REGEXP_REPLACE - Pattern Replacement
Purpose:
Finds and replaces text patterns using advanced matching rules.
Usage:
REGEXP_REPLACE(text, pattern, replacement, flags)
Example:
Returns 1234567890
REGEXP_REPLACE('123-456-7890', '-', '', 'g')
Use Case:
Used for phone number formatting, data cleaning, removing special characters, and standardizing formats.
Date functions
CURRENT_DATE - Today's Date
Purpose:
Returns today's date.
Usage:
CURRENT_DATE
Example:
Returns 2025-01-22
CURRENT_DATE
Use Case:
Used for timestamping records, calculating ages, due date calculations, and report dating.
CURRENT_TIMESTAMP - Current Date and Time
Purpose:
Returns the exact current date and time.
Usage:
CURRENT_TIMESTAMP
Example:
Returns 2025-01-22 10:15:30
CURRENT_TIMESTAMP
Use Case:
Used for transaction logging, audit trails, real-time reporting, and activity tracking.
AGE - Calculate Time Difference
Purpose:
Calculates the number of days between two dates.
Usage:
AGE(end_date, start_date)
Example:
Returns 7
AGE('2025-01-22', '2025-01-15')
Use Case:
Used for customer tenure, project duration, payment delays, and service periods.

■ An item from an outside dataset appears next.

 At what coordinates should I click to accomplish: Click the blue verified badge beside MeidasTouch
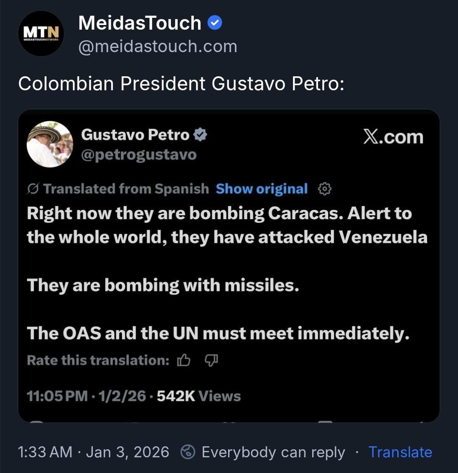click(215, 23)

DATE_PART - Extract Date Component
Purpose:
Pulls out specific parts of a date (year, month, day, etc.).
Usage:
DATE_PART('part', date)
Example:
Returns 2025
DATE_PART('year', '2025-01-22')
Use Case:
Used for monthly reports, yearly summaries, seasonal analysis, and age calculations.
DATE_TRUNC - Round Date
Purpose:
Rounds dates down to a specific time period.
Usage:
DATE_TRUNC('precision', date)
Example:
Returns 2025-01-01
DATE_TRUNC('month', '2025-01-22')
Use Case:
Used for monthly grouping, quarterly reports, trend analysis, and data aggregation.
Utility functions
COALESCE - Handle Missing Data
Purpose:
Returns the first non-empty value from a list.
Usage:
COALESCE(value1, value2, value3...)
Example:
Returns "Fallback"
COALESCE(NULL, 'Fallback', 'Default')
Use Case:
Used for default values, handling missing data, report formatting, and data validation.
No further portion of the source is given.